Directive:
From the Berkshire Hathaway text below, answer each question briefly:
1. What kind of portfolio remains by process of elimination?
2. Which consumer brands are given as examples of Berkshire's holdings?
3. What does the text say are the company's key assets these days?

Selected text:
In effect, the only thing left, by process of elimination, is to hold a diversified portfolio of old-fashioned value stocks and short term bonds, denominated in various currencies, including the dollar. There are three inexpensive ways I can think of to do that.

First is Berkshire Hathaway (BRK.A and BRK.B). Everyone knows Berkshire owns big chunks of many high-profile consumer brands in the U.S., from See’s Candies to Coke to Gillette. But there are some less-known features of Berkshire that make it attractive for all of our diversification goals.

* You can think of Berkshire as a sort of mutual fund in corporate form. It is diversified, though not as much as a mutual fund, and has very low expenses.
* The company’s key assets these days are actually not consumer brands, but rather well-run insurance companies, many with global operations.

Recorded data:
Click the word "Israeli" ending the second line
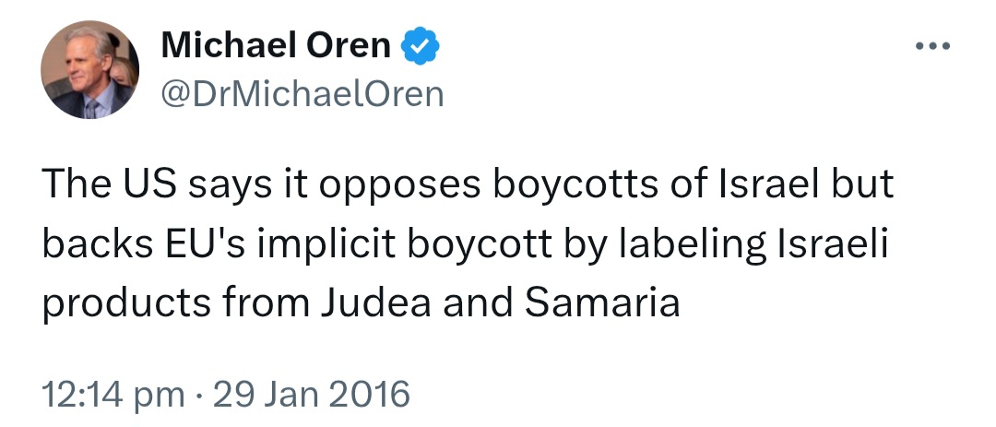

Problem solution:
1. A diversified portfolio of old-fashioned value stocks and short term bonds, denominated in various currencies, including the dollar.
2. See's Candies, Coke and Gillette.
3. Well-run insurance companies, many with global operations.